ACCENTRO is a residential property investor and a market leader in housing privatizations in Germany. In addition to Berlin, regional focal points include central German cities and conurbations, as well as the Rhine-Ruhr metro region. The shares of ACCENTRO are listed on the General Standard segment of the Frankfurt Stock Exchange (German securities code number WKN: A0KFKB, ISIN: DE000A0KFKB3).
Milbank had already advised the ad hoc committee on an “Amend & Extend” transaction which successfully closed in March 2023. In context of the 2025 restructuring, the ad hoc committee provided various interim bridge financings in the form of various series of notes issued by a subsidiary of ACCENTRO in several tranches.
At the end of March 2025, the ad hoc committee, ACCENTRO and a minority shareholder of ACCENTRO, Adler Real Estate GmbH, reached an agreement on a comprehensive restructuring solution for ACCENTRO Group. The restructuring solution was implemented through German Scheme proceedings pursuant to the StaRUG, marking the first successful restructuring of large volume German law governed notes making use of this restructuring tool. The restructuring plan was approved with the consent of four out of five classes of affected parties. The local court of Berlin (Charlottenburg) sanctioned the restructuring plan in September 2025, applying a cross-class cram down in relation to the non-consenting class of shareholders. The restructuring plan provided for (i) certain equity capital measures, including a partial capital reduction and a cash capital increase excluding the subscription rights of all shareholders except for ADLER Real Estate GmbH by issuing new shares to ADLER Real Estate GmbH and noteholders which participated in the new money super senior notes and (ii) certain debt capital measures, including the bifurcation of the principal amount of the Notes into senior secured principal and unsecured deeply subordinated principal.
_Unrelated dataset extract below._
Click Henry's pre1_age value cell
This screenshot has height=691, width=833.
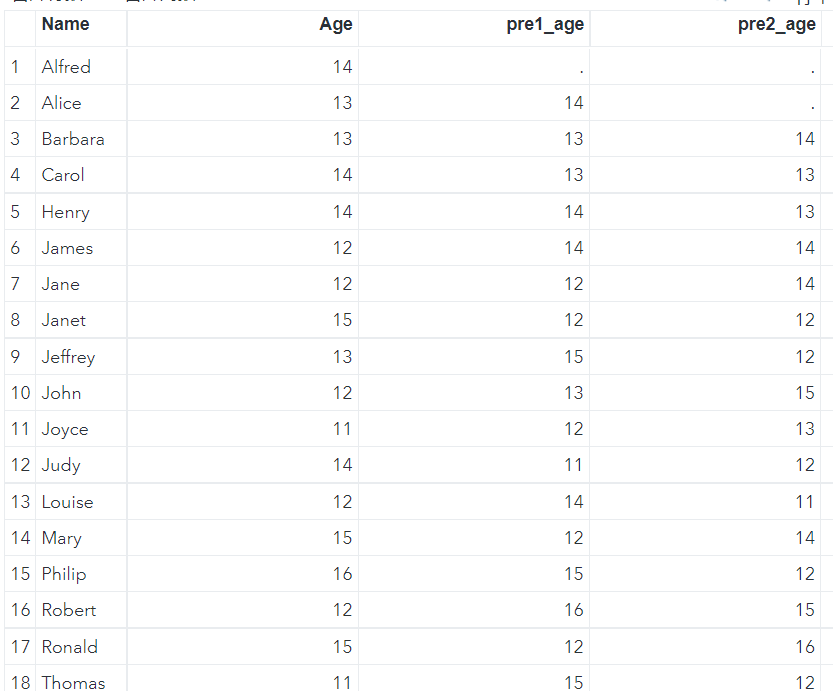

The voting rights of the class of the holders of the Notes were exercised by the joint representative (Gemeinsamer Vertreter) who had been appointed for each series of notes in connection with the “Amend & Extend” transaction in March 2023. In addition to the equity and debt capital measures, the restructuring plan also provided for the appointment of new members to the supervisory board.
In parallel to the German Scheme proceedings and as part of the overall restructuring transaction, ACCENTRO issued €77 million collateralized new money super senior notes due 2029 to existing holders of Notes to refinance the bridge notes, provide additional operating liquidity and pay transaction costs.
The Milbank team that advised the ad hoc committee comprehensively on the restructuring, capital markets, financing, corporate and tax aspects of the transaction was led by partners Mathias Eisen (Frankfurt) and Marlene Ruf (Munich, both Restructuring) and included partners Philipp Klöckner (Capital Markets, Frankfurt), Thomas Kleinheisterkamp (Tax, Munich), special counsel Nico Feuerstein (Munich) and Robert Kastl (Frankfurt, both Restructuring) as well as associates Alexander Theisen (Frankfurt), Florian Weustenfeld (Munich), Carlo Brunold (Frankfurt), Sebastian Mayr (Munich, all Restructuring), Jil Windau (Tax, Munich), Christian Kolb (Frankfurt), Rabea Regh (Munich, both Global Corporate), Adrian Müller-Achenbach (Finance, Frankfurt) and Martin Juhasz (Antitrust, Munich).